The growing amount of experimental data on chemical objects includes properties of small molecules, results of studies of their interaction with human and animal proteins, and methods of synthesis of organic compounds (OCs). The data obtained can be used to identify the names of OCs automatically, including all possible synonyms and relevant data on the molecular properties and biological activity. Utilization of different synonymic names of chemical compounds allows researchers to increase the completeness of data on their properties available from publications. Enrichment of the data on the names of chemical compounds by information about their possible metabolites can help estimate the biological effects of parent compounds and their metabolites more thoroughly. Therefore, an attempt at automated extraction of the names of parent compounds and their metabolites from the texts is a rather important task. In our study, we aimed at developing a method that provides the extraction of the named entities (NEs) of parent compounds and their metabolites from abstracts of scientific publications. Based on the application of the conditional random fields' algorithm, we extracted the NEs of chemical compounds. We developed a set of rules allowing identification of parent compound NEs and their metabolites in the texts. We evaluated the possibility of extracting the names of potential metabolites based on cosine similarity between strings representing names of parent compounds and all other chemical NEs found in the text. Additionally, we used conditional random fields to fetch the names of parent compounds and their metabolites from the texts based on the corpus of texts labeled manually. Our computational experiments showed that usage of rules in combination with cosine similarity could increase the accuracy of recognition of the names of metabolites compared to the rule-based algorithm and application of a machine-learning algorithm (conditional random fields).

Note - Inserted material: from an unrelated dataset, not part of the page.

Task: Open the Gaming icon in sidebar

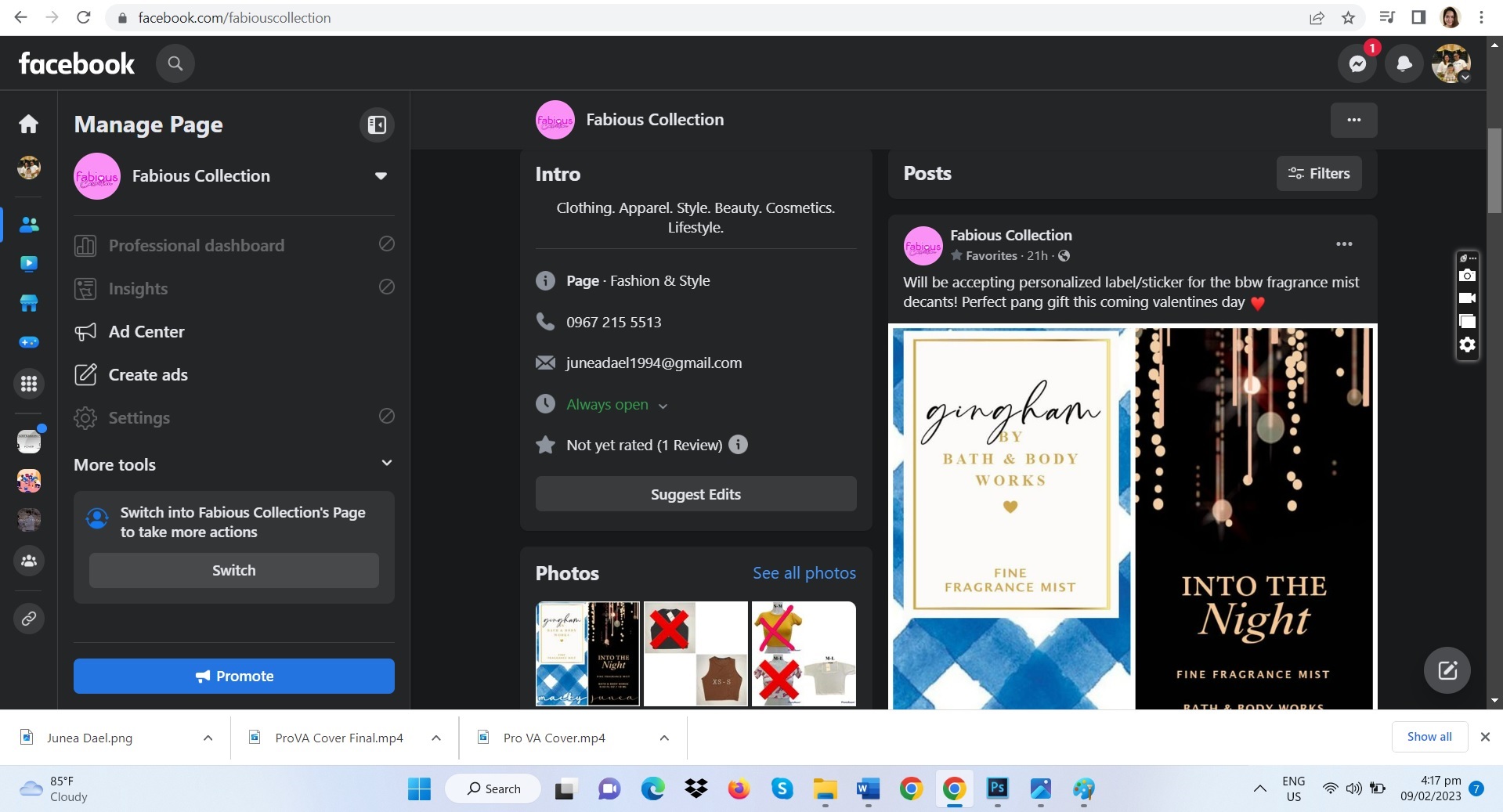Action: click(x=29, y=342)
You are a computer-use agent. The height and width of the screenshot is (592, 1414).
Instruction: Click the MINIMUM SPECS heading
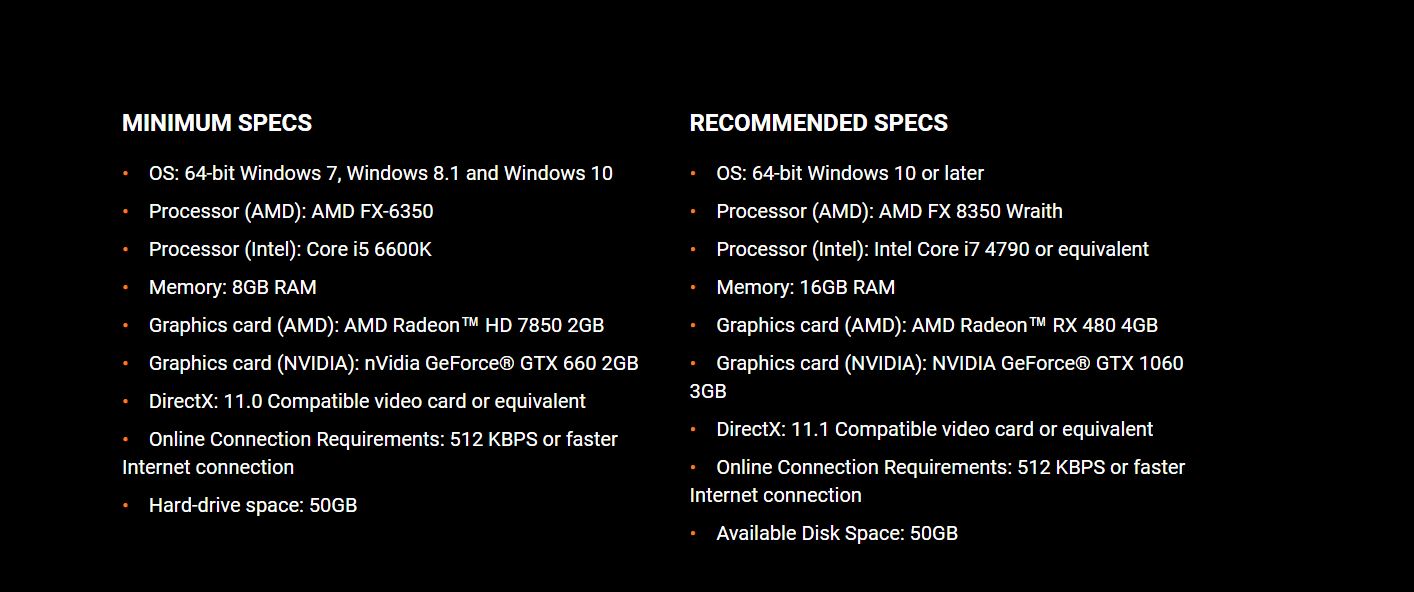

Computer-Aided Estimation of Biological Activity Profiles of Drug-Like Compounds Taking into Account Their Metabolism in Human Body.

Most pharmaceutical substances interact with several or even many molecular targets in the organism, determining the complex profiles of their biological activity. Moreover, due to biotransformation in the human body, they form one or several metabolites with different biological activity profiles. Therefore, the development and rational use of novel drugs requires the analysis of their biological activity profiles, taking into account metabolism in the human body. In silico methods are currently widely used for estimating new drug-like compounds' interactions with pharmacological targets and predicting their metabolic transformations. In this study, we consider the estimation of the biological activity profiles of organic compounds, taking into account the action of both the parent molecule and its metabolites in the human body. We used an external dataset that consists of 864 parent compounds with known metabolites. It is shown that the complex assessment of active pharmaceutical ingredients' interactions with the human organism increases the quality of computer-aided estimates. The toxic and adverse effects showed the most significant difference: reaching 0.16 for recall and 0.14 for precision.

Chemo- and bioinformatics resources for in silico drug discovery from medicinal plants beyond their traditional use: a critical review.

In silico approaches have been widely recognised to be useful for drug discovery. Here, we consider the significance of available databases of medicinal plants and chemo- and bioinformatics tools for in silico drug discovery beyond the traditional use of folk medicines. This review contains a practical example of the application of combined chemo- and bioinformatics methods to study pleiotropic therapeutic effects (known and novel) of 50 medicinal plants from Traditional Indian Medicine.